Falls put seniors at risk of serious injury including brain injury or broken bones. A broken hip from a fall is often what ends independent living for seniors. While seniors are at a higher risk of falling, there are ways to help reduce the risk of falling, and help them stay living in their own home longer.
Safety-Proof Your House
- Go room by room, looking for tripping hazards. (Ask a family member for help)
- Remove extra furniture, clutter, and electrical cords. Repair broken or loose boards.
- Remove throw rugs, or fasten them to the floor.
- Store items only in cabinets you can reach
- Remove raised doorway thresholds
- Install sturdy rails on stairs
Make Sure You Can See
- Get an annual eye exam.
- Always wear current prescription glasses.
- Use brighter light bulbs, & curtains that let the sunlight in.
- Use nightlights in the bedroom, bathroom, hallway.
- Turn on the lights if you get up in the night.
Good Foot Care & Proper Shoes
- Avoid walking in bare feet, sock feet, or slip-on shoes.
- Wear socks and comfortable shoes with non-skid soles & no heels.
- Keep your feet healthy.
- Keep feet clean & dry with nails clipped.

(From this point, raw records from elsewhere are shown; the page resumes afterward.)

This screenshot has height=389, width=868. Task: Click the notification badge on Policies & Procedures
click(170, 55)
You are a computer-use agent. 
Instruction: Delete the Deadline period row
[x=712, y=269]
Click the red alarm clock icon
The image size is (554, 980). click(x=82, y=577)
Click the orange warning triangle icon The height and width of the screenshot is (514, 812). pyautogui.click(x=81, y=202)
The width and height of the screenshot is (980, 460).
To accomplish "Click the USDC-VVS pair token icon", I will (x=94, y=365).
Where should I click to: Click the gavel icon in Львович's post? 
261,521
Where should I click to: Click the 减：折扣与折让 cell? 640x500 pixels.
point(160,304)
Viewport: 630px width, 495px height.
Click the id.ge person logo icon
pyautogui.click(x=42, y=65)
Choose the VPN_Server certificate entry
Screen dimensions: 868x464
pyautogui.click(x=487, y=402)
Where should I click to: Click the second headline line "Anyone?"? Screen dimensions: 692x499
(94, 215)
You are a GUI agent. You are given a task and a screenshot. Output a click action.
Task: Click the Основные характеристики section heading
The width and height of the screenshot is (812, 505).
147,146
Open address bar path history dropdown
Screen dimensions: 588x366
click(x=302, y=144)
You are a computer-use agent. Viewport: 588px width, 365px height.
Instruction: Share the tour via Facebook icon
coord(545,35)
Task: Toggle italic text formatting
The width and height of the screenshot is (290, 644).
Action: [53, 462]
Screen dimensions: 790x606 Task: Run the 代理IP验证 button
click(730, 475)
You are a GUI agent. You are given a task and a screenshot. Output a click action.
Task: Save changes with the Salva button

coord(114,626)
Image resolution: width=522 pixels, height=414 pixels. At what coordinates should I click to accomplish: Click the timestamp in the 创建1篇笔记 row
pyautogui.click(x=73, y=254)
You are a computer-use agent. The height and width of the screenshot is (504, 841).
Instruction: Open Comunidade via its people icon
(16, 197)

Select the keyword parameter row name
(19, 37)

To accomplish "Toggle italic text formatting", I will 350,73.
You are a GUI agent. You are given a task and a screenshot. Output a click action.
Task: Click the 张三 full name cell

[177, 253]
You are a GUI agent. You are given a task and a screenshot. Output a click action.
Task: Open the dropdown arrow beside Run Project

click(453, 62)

Watch for blisters or other sores. Get first aide if you need it.
- If you cannot reach your feet, see a podiatrist regularly.
Get A Medication Check Up
- Medication safety is very important for older adults! Many medications can put us at risk of falling, especially as we get older. Medications we have taken for years may be too strong for us as we age, or may stay in the body a lot longer than before causing us to have more side effects. Dizziness, drowsiness and blurred vision can all put us at risk of falling.
- Older adults may do better taking lower dose or they may be able to stop taking some medications. There might be a different medication that is a safer choice for older people.
- The pharmacists at Bremo Pharmacy can help seniors with their medications by going over each medication they take and what it is for. Then they can work with their doctor to look for safer solutions.
- Sometimes Medicare D plans pay for this sort of visit.
Use Assistive Devices
- Use a non-slip mat in the shower or tub
- Shower chair & hand held shower nozzle
- Install grab bars
- Elevated toilet seats
- If the doctor has recommended a cane or walker, be sure to use it
- Gentle exercise that keeps us moving can improve strength, balance and coordination. Good examples are Tai chi, gentle yoga, or walking.
- If you feel too unsteady to exercise, ask your doctor about physical therapy. The physical therapist can create a custom exercise program aimed at improving your balance, flexibility, muscle strength and gait.